EXTRACTED MATERIAL:
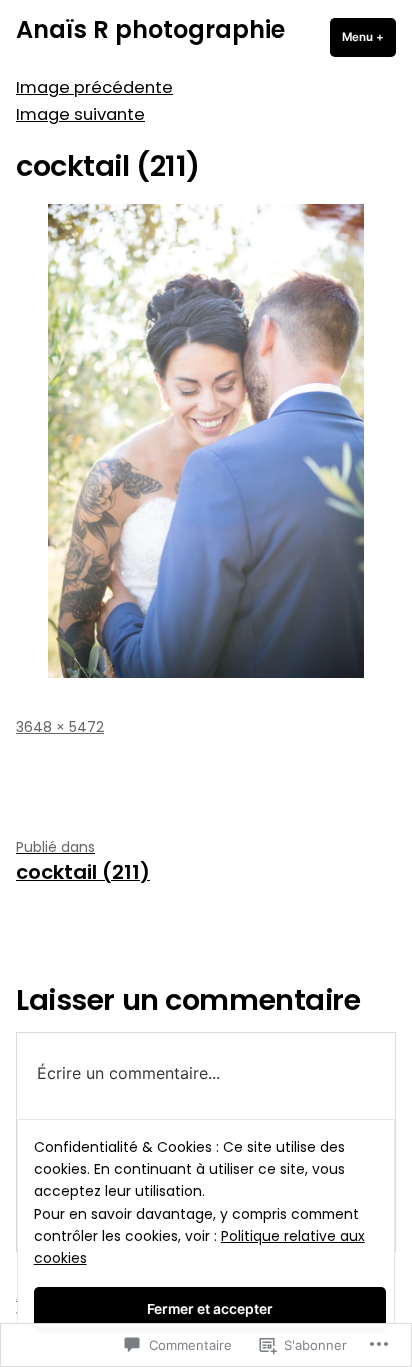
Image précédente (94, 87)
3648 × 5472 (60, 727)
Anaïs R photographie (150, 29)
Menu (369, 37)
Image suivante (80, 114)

...

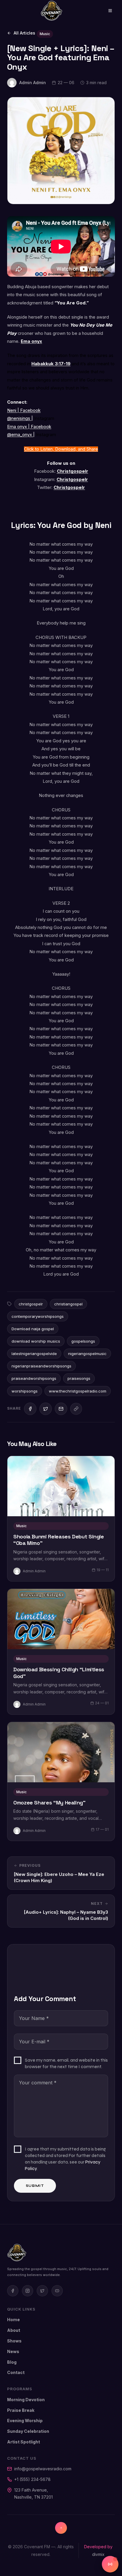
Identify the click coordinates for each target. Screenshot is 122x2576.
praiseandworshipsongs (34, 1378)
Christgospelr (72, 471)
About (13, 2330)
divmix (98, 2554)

---

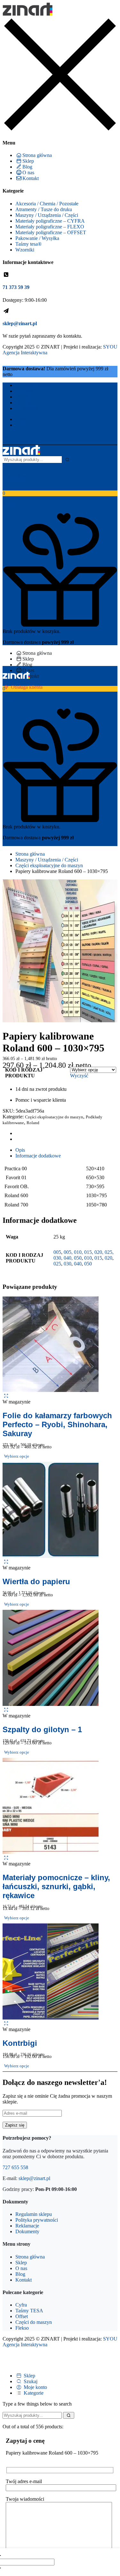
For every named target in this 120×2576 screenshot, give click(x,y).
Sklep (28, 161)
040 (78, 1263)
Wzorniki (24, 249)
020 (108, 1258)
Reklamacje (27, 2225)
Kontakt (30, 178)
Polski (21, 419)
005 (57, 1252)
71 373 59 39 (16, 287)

PROBLEM REQUIREMENTS:
In the listing above, start at the line with "Image précédente (94, 87)", go on through the line with "Image suivante (80, 114)", and copy each of those lines exactly; leave out all the rest.

SOLUTION TO THE EXERCISE:
Image précédente (94, 87)
3648 × 5472 (60, 727)
Anaïs R photographie (150, 29)
Menu (369, 37)
Image suivante (80, 114)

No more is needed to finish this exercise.